Format the material below as a JSON list of strings, with one string for each line and blank lines omitted. Leave the pictures out of the list.

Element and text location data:

============

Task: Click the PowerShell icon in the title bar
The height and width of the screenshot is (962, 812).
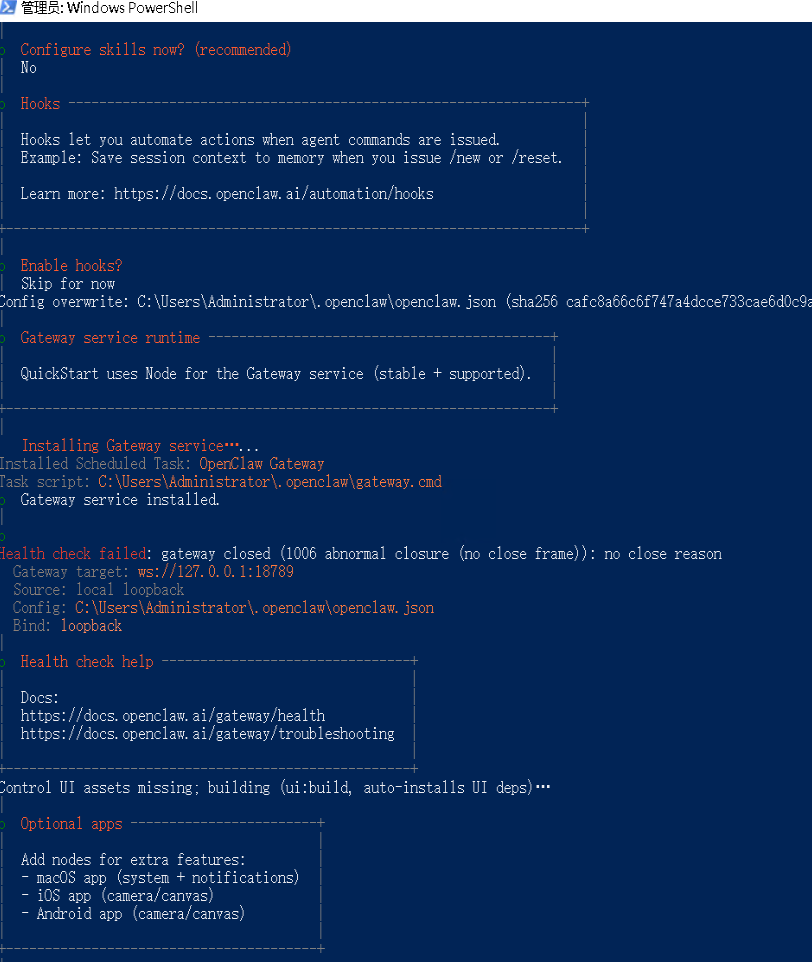Action: tap(9, 8)
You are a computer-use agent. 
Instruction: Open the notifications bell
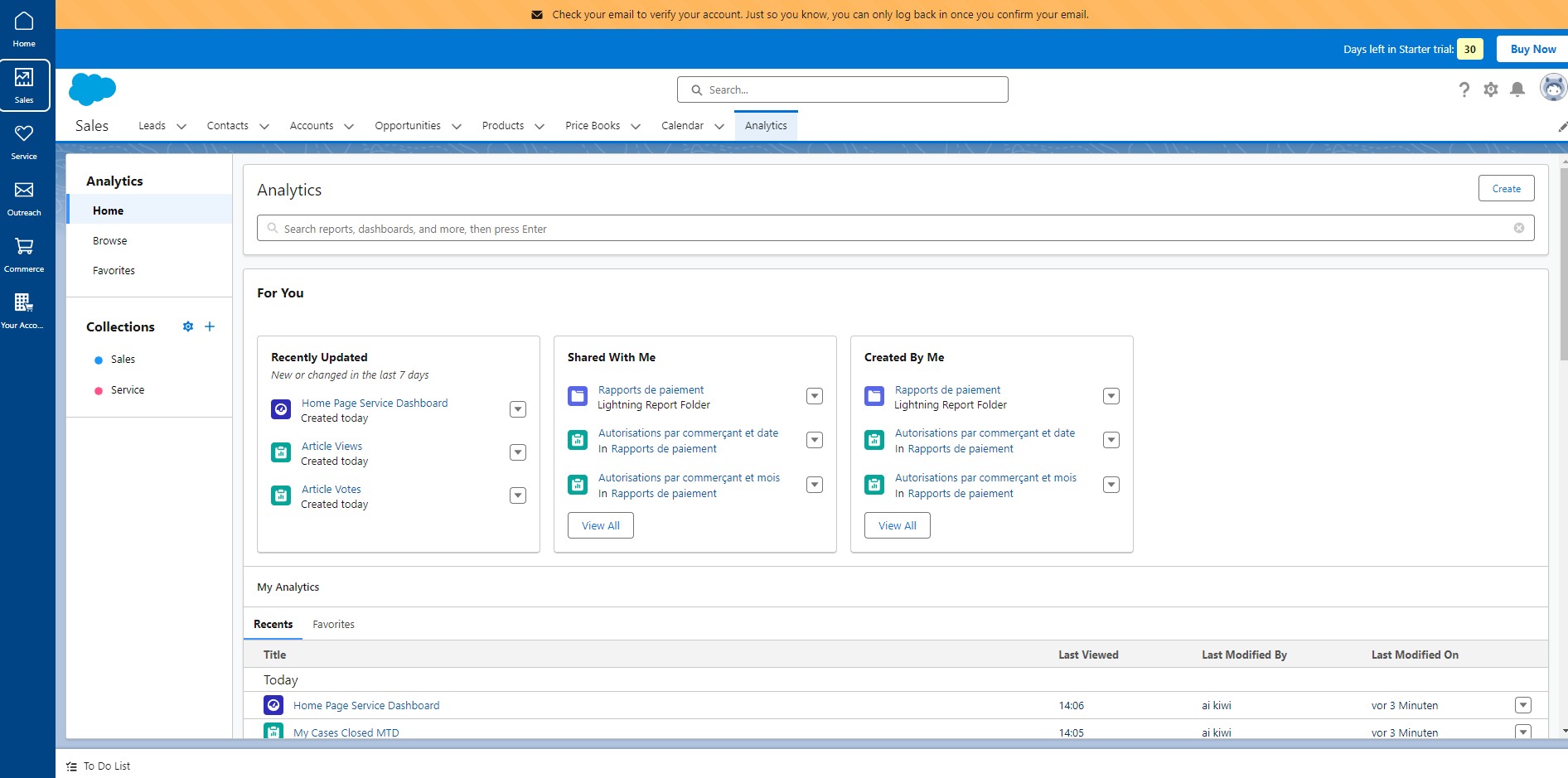(1517, 89)
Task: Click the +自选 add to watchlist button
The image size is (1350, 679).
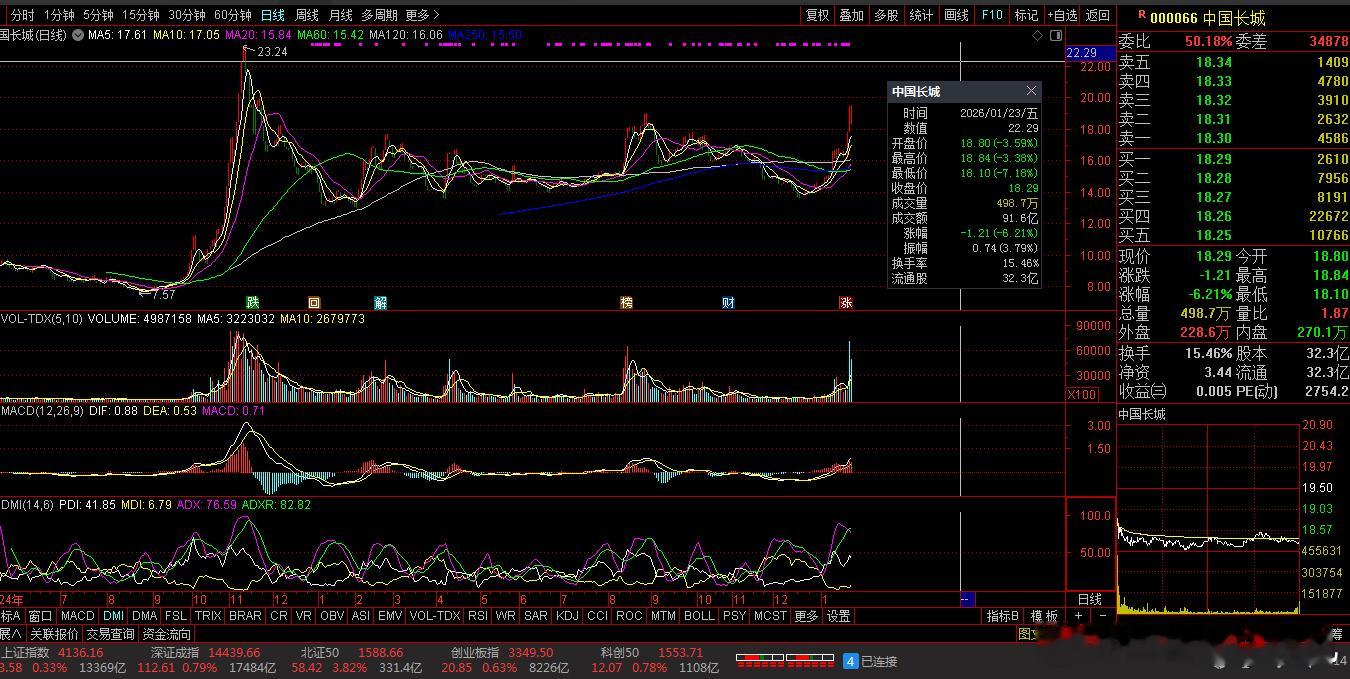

============

The solution:
[
  "Task: Click the PowerShell icon in the title bar",
  "The height and width of the screenshot is (962, 812).",
  "Action: tap(9, 8)",
  "You are a computer-use agent. ",
  "Instruction: Open the notifications bell",
  "(1517, 89)",
  "Task: Click the +自选 add to watchlist button",
  "The image size is (1350, 679)."
]